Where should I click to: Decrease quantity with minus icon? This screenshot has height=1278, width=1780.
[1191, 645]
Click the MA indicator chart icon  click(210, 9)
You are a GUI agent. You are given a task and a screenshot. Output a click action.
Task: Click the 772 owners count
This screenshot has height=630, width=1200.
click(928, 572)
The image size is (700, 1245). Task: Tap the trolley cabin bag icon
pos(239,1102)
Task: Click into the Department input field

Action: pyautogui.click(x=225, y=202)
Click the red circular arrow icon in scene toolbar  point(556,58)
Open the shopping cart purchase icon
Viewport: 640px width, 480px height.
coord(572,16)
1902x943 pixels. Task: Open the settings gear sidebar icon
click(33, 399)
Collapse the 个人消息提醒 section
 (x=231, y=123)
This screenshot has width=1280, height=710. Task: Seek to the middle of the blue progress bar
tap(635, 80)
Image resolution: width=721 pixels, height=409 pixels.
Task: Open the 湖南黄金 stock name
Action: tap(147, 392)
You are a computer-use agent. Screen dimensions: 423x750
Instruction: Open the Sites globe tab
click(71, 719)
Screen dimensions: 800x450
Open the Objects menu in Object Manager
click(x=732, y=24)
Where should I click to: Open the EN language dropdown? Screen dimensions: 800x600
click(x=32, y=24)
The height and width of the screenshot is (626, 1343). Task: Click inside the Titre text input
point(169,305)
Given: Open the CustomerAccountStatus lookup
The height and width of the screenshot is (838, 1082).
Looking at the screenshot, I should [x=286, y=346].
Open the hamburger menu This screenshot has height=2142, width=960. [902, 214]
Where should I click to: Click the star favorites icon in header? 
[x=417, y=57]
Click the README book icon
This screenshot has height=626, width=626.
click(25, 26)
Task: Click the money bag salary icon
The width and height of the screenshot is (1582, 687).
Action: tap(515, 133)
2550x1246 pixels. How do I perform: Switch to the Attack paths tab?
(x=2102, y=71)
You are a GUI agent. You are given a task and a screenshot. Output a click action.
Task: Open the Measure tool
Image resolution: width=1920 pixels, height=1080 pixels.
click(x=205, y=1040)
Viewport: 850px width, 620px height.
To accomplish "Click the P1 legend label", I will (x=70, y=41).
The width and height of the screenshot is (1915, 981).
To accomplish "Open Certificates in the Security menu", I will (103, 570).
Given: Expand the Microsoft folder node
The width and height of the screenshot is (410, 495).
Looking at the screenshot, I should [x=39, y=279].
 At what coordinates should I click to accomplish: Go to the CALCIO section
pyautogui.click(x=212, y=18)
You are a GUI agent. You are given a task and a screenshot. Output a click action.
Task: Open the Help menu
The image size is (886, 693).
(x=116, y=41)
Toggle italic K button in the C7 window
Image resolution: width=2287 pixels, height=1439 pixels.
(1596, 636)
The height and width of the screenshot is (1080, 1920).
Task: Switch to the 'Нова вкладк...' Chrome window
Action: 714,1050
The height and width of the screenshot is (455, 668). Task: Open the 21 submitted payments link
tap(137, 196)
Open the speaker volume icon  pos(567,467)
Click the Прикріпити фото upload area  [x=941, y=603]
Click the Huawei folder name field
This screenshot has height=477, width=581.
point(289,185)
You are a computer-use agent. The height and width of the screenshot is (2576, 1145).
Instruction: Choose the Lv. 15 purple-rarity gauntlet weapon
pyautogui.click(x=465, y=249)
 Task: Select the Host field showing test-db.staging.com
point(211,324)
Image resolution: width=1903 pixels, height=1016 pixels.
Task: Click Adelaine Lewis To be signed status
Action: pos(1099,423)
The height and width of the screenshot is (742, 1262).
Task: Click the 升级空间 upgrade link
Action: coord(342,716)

--- --- ---

■ WRITTEN INSTRUCTION
Copy out all of the material above verbatim, line for line, with no changes.

■ EXPECTED OUTPUT
Where should I click to: Decrease quantity with minus icon? This screenshot has height=1278, width=1780.
[1191, 645]
Click the MA indicator chart icon  click(210, 9)
You are a GUI agent. You are given a task and a screenshot. Output a click action.
Task: Click the 772 owners count
This screenshot has height=630, width=1200.
click(928, 572)
The image size is (700, 1245). Task: Tap the trolley cabin bag icon
pos(239,1102)
Task: Click into the Department input field

Action: pyautogui.click(x=225, y=202)
Click the red circular arrow icon in scene toolbar  point(556,58)
Open the shopping cart purchase icon
Viewport: 640px width, 480px height.
coord(572,16)
1902x943 pixels. Task: Open the settings gear sidebar icon
click(33, 399)
Collapse the 个人消息提醒 section
 (x=231, y=123)
This screenshot has width=1280, height=710. Task: Seek to the middle of the blue progress bar
tap(635, 80)
Image resolution: width=721 pixels, height=409 pixels.
Task: Open the 湖南黄金 stock name
Action: tap(147, 392)
You are a computer-use agent. Screen dimensions: 423x750
Instruction: Open the Sites globe tab
click(71, 719)
Screen dimensions: 800x450
Open the Objects menu in Object Manager
click(x=732, y=24)
Where should I click to: Open the EN language dropdown? Screen dimensions: 800x600
click(x=32, y=24)
The height and width of the screenshot is (626, 1343). Task: Click inside the Titre text input
point(169,305)
Given: Open the CustomerAccountStatus lookup
The height and width of the screenshot is (838, 1082).
Looking at the screenshot, I should [x=286, y=346].
Open the hamburger menu This screenshot has height=2142, width=960. [902, 214]
Where should I click to: Click the star favorites icon in header? 
[x=417, y=57]
Click the README book icon
This screenshot has height=626, width=626.
click(25, 26)
Task: Click the money bag salary icon
The width and height of the screenshot is (1582, 687).
Action: tap(515, 133)
2550x1246 pixels. How do I perform: Switch to the Attack paths tab?
(x=2102, y=71)
You are a GUI agent. You are given a task and a screenshot. Output a click action.
Task: Open the Measure tool
Image resolution: width=1920 pixels, height=1080 pixels.
click(x=205, y=1040)
Viewport: 850px width, 620px height.
To accomplish "Click the P1 legend label", I will (x=70, y=41).
The width and height of the screenshot is (1915, 981).
To accomplish "Open Certificates in the Security menu", I will (103, 570).
Given: Expand the Microsoft folder node
The width and height of the screenshot is (410, 495).
Looking at the screenshot, I should [x=39, y=279].
 At what coordinates should I click to accomplish: Go to the CALCIO section
pyautogui.click(x=212, y=18)
You are a GUI agent. You are given a task and a screenshot. Output a click action.
Task: Open the Help menu
The image size is (886, 693).
(x=116, y=41)
Toggle italic K button in the C7 window
Image resolution: width=2287 pixels, height=1439 pixels.
(1596, 636)
The height and width of the screenshot is (1080, 1920).
Task: Switch to the 'Нова вкладк...' Chrome window
Action: 714,1050
The height and width of the screenshot is (455, 668). Task: Open the 21 submitted payments link
tap(137, 196)
Open the speaker volume icon  pos(567,467)
Click the Прикріпити фото upload area  [x=941, y=603]
Click the Huawei folder name field
This screenshot has height=477, width=581.
point(289,185)
You are a computer-use agent. The height and width of the screenshot is (2576, 1145).
Instruction: Choose the Lv. 15 purple-rarity gauntlet weapon
pyautogui.click(x=465, y=249)
 Task: Select the Host field showing test-db.staging.com
point(211,324)
Image resolution: width=1903 pixels, height=1016 pixels.
Task: Click Adelaine Lewis To be signed status
Action: pos(1099,423)
The height and width of the screenshot is (742, 1262).
Task: Click the 升级空间 upgrade link
Action: coord(342,716)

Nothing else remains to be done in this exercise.